Macular degeneration is a major cause of vision loss in the elderly. Because the average age of the population continues to increase, macular degeneration will be more of a concern in the future. Multiple studies have shown that estrogen use decreases the incidence of macular degeneration.
Estrogen has many other benefits. First of all, it is the hormone that makes women feminine. Estrogen is what makes a woman feel like a woman. Estrogen increases libido, preserving sexuality. Estrogen prevents hot flashes and night sweats. Woman lacking estrogen have difficulty sleeping and estrogen restores sleep. It increases stamina, giving a woman more energy. Estrogen keeps the vagina young and healthy by preventing vaginal atrophy. Vaginal atrophy is thinning of the vaginal tissue and shortening and narrowing of the vagina. Vaginal atrophy can result in decreased vaginal secretions and painful intercourse. There are more estrogen receptors in the vagina and urogenital tract than anywhere else in the body. As a result, estrogen protects from bladder and vaginal floor problems such as urinary incontinence and pelvic organ prolapse. Estrogen is also beneficial to the skin. Skin collagen is affected by loss of estrogen. Skin collagen is responsible for keeping the skin youthful by making it more elastic and thicker, which leads to fewer wrinkles. As women age the skin thins and estrogen prevents this thinning. Estrogen also keeps hair and nails youthful. Adequate estrogen levels also can prevent migraine headaches.

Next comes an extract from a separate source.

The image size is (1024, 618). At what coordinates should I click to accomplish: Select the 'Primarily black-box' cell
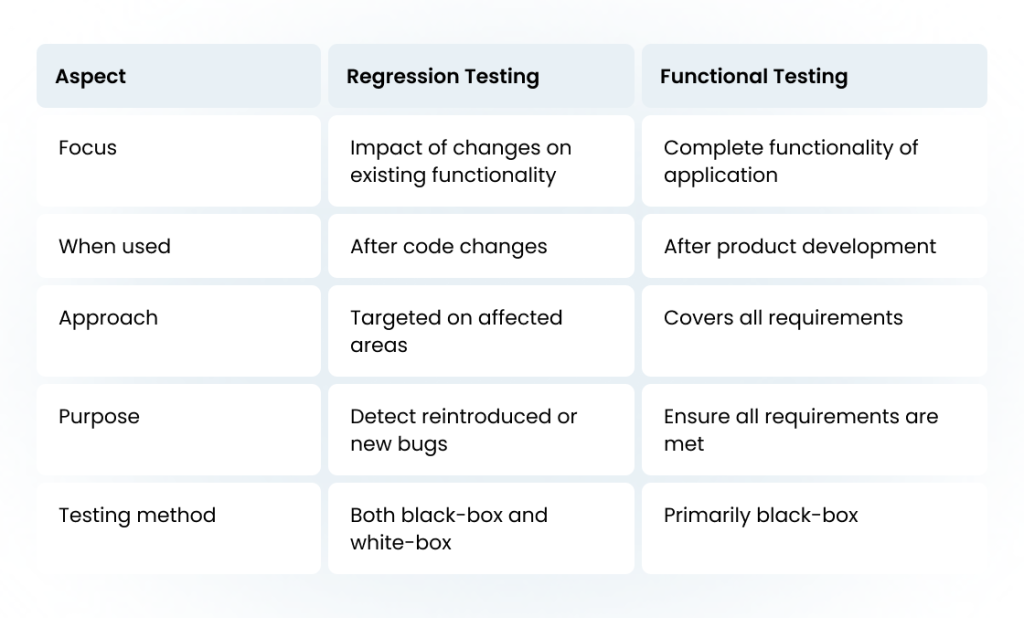point(814,529)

I recommend using estrogen daily. The older philosophy is to take estrogen only on days 1-25 of the month. Not only is it less confusing to take it daily, but many women have hot flashes and other side effects from estrogen withdrawl on days 26-31. Some practitioners recommend reproducing the menstrual cycle when replacing estrogen. They tell their patients that if they are not menstruating then they are not putting enough estrogen in their body. Menopausal women do not need to have the estrogen levels of a nineteen year old. The only purpose of having high fluctuating levels of estrogen is for reproduction. Though some menopausal women menstruate with supplemental estrogen, it is not imperative. The only purpose of menstruation is to ready the uterine lining for a pregnancy.